** START Extracted records **

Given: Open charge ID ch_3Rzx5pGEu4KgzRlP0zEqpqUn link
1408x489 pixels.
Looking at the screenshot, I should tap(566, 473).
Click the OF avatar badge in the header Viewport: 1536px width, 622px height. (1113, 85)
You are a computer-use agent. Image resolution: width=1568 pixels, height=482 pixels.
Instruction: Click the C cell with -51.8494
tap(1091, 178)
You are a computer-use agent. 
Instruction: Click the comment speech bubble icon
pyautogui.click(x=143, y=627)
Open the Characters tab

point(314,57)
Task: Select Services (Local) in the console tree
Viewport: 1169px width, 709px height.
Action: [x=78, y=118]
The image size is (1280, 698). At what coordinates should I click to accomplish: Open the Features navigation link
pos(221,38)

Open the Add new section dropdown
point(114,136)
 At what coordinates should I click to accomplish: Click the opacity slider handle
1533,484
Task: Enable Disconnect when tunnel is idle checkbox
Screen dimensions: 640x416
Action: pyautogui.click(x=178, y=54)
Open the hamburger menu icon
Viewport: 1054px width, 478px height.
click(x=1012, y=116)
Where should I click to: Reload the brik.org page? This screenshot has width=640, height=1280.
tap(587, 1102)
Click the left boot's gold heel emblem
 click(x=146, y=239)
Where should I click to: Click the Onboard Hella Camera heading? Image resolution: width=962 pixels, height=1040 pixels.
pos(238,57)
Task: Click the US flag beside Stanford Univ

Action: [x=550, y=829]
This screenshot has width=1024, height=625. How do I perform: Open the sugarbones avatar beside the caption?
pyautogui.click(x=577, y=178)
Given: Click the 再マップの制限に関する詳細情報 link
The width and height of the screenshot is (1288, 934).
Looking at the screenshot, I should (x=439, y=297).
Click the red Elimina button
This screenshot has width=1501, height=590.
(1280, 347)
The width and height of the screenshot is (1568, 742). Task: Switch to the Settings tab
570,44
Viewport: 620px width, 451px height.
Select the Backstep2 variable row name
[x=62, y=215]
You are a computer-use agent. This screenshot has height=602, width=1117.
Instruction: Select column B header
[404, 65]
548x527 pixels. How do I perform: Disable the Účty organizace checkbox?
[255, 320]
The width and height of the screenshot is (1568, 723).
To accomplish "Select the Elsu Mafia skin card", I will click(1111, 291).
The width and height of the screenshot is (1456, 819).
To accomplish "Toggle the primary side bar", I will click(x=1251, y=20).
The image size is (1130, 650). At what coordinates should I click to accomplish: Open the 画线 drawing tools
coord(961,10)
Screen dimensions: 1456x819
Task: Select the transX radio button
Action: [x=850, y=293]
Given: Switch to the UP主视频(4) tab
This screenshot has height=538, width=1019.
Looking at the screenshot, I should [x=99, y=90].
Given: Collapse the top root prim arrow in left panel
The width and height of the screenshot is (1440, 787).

** END Extracted records **

> _To do_
Retype the records between the line holding "The image size is (1130, 650)." and the end of the records, inclusive, keeping every character as it stands.

> _Correct response_
The image size is (1130, 650). At what coordinates should I click to accomplish: Open the 画线 drawing tools
coord(961,10)
Screen dimensions: 1456x819
Task: Select the transX radio button
Action: [x=850, y=293]
Given: Switch to the UP主视频(4) tab
This screenshot has height=538, width=1019.
Looking at the screenshot, I should [x=99, y=90].
Given: Collapse the top root prim arrow in left panel
The width and height of the screenshot is (1440, 787).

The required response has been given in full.